I have been working at a public university for the past three years and was able to switch positions twice to secure better paid and more interesting jobs. I make good money now and have good benefits. Before that I worked in Europe (where I am from). I tested as an ESTJ and am excellent at organizing, administering processes, and communicating with people.
The problem that I keep having, though, is always the *same* at all jobs that I have ever held (in Europe and the U.S.). Here is how it generally goes:
I start the job, I learn the job, I improve and invent new processes and make things more efficient. Then I get too fast at what I do and my tasks do not fill my day anymore. Then I go to my supervisor and ask for additional tasks. Often these tasks are easy to do, unimportant, and do not fill my time. So most of my days at work I could complete all my tasks during a couple of hours (including responding to emails, etc.) Then I sit there, do busy work, surf the web. It’s super boring, making me depressed and angry. After having had these experiences, I do not know where to go next with my career or which type of position is good for me. I feel like I always played it safe career-wise, but I also don’t know what I could do instead.

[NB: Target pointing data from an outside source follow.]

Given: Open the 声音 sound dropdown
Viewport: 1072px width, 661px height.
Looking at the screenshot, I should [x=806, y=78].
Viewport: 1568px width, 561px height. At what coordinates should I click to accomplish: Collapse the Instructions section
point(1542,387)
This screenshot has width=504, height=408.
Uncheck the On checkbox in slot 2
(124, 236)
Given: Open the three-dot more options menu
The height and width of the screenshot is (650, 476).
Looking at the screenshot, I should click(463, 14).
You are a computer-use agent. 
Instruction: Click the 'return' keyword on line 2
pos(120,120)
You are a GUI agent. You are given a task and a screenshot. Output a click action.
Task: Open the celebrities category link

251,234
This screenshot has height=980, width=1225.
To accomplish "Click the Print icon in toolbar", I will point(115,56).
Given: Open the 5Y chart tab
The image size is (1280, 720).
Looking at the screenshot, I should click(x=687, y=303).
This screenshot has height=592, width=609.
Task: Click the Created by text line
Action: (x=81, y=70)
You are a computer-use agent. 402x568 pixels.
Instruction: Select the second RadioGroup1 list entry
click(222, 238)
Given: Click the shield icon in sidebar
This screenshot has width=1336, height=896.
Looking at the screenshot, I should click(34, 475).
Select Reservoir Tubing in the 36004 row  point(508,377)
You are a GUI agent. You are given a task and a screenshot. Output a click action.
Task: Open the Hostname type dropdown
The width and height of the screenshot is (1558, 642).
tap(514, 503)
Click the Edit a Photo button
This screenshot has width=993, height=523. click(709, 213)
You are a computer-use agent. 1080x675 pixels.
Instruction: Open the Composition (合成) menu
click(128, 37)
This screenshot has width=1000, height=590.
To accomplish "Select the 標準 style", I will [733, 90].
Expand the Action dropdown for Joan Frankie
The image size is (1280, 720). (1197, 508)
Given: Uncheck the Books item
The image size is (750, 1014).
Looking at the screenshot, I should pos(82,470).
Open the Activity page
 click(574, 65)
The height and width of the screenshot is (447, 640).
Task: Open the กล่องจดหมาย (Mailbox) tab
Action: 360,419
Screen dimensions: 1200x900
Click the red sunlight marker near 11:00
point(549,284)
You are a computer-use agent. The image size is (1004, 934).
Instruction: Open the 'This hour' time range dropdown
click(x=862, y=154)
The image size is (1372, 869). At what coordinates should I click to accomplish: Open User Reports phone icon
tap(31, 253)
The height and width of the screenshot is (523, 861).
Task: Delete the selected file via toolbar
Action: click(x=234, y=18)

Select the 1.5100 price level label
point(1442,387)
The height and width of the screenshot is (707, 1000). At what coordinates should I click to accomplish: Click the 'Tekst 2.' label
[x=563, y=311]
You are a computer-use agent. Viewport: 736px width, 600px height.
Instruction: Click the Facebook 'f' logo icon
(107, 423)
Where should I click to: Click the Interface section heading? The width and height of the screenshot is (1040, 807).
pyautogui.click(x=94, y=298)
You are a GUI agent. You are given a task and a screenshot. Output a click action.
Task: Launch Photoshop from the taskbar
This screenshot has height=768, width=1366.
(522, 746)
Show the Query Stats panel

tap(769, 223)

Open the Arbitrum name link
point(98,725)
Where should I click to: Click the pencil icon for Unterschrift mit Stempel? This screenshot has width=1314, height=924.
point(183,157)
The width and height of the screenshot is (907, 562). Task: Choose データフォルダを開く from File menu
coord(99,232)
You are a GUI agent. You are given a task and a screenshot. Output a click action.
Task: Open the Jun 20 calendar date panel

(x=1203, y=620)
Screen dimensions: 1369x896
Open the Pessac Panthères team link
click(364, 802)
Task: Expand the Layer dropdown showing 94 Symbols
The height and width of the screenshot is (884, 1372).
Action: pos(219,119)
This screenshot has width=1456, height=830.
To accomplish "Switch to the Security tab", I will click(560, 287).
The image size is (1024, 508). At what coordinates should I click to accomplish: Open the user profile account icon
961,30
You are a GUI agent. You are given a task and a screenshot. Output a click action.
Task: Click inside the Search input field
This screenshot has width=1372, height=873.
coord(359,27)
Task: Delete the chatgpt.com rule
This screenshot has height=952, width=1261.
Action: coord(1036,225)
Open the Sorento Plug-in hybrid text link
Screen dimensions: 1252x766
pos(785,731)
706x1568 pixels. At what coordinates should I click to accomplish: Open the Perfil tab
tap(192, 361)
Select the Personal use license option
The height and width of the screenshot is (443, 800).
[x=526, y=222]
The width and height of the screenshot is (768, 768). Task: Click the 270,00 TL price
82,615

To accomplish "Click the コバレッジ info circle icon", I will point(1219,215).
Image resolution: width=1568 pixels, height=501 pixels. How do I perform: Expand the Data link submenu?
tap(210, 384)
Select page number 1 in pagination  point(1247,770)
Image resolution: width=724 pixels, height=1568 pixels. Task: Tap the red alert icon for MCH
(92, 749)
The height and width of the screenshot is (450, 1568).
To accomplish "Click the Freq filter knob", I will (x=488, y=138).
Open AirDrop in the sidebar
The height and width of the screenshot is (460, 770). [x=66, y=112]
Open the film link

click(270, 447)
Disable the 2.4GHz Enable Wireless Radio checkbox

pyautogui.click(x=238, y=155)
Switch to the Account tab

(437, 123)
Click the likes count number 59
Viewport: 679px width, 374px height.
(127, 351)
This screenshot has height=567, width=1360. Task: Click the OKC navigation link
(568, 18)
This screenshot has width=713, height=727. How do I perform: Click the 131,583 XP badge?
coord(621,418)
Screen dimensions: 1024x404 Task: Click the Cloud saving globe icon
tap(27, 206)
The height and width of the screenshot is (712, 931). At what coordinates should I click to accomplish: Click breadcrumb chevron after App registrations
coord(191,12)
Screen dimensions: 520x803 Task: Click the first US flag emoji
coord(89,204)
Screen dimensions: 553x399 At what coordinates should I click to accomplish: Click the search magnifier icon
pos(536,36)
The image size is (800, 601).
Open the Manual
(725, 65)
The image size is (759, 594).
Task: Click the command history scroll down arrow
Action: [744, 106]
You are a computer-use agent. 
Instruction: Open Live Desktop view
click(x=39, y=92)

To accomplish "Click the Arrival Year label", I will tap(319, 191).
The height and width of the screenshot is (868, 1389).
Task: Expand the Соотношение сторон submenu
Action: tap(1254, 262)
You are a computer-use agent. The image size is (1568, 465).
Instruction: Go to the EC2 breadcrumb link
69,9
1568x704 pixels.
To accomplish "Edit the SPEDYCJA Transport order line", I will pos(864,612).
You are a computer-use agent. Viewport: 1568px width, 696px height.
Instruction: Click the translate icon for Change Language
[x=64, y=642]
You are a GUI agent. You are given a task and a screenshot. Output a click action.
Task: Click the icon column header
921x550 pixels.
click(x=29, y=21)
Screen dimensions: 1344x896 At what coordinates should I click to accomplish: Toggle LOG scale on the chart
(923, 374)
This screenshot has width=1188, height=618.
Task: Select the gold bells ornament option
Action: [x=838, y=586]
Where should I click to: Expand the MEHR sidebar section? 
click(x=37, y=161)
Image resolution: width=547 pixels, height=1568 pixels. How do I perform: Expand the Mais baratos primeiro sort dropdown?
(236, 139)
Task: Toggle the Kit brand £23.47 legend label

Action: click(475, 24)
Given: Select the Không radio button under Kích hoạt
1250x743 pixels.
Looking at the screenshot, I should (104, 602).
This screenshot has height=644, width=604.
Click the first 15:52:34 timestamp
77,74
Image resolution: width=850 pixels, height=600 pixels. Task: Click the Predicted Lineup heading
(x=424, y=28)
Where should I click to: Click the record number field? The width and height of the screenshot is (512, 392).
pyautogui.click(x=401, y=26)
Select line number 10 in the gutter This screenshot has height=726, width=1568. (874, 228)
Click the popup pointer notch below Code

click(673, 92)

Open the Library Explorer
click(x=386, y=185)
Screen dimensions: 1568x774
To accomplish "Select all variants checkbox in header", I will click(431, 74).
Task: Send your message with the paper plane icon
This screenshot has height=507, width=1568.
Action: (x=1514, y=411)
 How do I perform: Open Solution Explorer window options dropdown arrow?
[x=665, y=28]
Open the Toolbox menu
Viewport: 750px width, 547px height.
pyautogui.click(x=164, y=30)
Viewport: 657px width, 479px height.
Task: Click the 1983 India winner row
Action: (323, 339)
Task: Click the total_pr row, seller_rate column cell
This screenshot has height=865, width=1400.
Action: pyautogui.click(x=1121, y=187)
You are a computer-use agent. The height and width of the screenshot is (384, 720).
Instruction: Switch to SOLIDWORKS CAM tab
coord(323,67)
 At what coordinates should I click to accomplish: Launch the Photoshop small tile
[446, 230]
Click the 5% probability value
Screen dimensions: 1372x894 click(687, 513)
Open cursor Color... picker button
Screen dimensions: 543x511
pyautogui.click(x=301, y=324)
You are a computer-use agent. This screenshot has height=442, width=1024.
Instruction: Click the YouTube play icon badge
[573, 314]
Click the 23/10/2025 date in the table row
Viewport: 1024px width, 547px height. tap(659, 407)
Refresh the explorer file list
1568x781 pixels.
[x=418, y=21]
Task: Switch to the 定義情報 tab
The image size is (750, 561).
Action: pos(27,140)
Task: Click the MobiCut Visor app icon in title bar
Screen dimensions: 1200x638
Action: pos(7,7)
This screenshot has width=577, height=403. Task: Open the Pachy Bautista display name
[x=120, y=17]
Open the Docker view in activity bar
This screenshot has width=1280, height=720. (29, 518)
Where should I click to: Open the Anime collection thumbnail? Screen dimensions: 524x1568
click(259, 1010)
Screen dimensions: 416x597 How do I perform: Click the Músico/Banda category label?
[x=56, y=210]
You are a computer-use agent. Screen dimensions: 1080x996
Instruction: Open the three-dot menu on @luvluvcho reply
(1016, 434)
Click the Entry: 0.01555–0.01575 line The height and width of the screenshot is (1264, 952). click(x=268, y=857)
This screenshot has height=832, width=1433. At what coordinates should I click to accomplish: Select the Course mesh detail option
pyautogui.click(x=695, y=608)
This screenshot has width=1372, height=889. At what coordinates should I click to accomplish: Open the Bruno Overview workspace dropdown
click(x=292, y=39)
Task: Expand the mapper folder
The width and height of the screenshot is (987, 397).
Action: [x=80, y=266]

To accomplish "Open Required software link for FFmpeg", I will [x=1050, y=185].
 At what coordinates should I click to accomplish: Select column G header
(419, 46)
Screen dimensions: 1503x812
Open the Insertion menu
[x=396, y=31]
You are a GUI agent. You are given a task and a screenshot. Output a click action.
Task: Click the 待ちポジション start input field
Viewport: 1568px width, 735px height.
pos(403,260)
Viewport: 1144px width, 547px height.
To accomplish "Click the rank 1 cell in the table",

My husband is still in school, so I can’t just stop working.
On a – very important – side note: I am also currently in fertility treatment (still pre-IVF, most likely starting IVF in February 2015). I hope I get pregnant soon. I feel like raising a family would make me very happy right now, but with my health condition I can’t count on being able to have a baby for sure. Being bored at work does not help keeping my mind not circling around my infertility constantly. I do Yoga and acupuncture to ease my mind.
I want to break the cycle I am experiencing at all of my jobs (learn-improve-bored). What do you think I should do?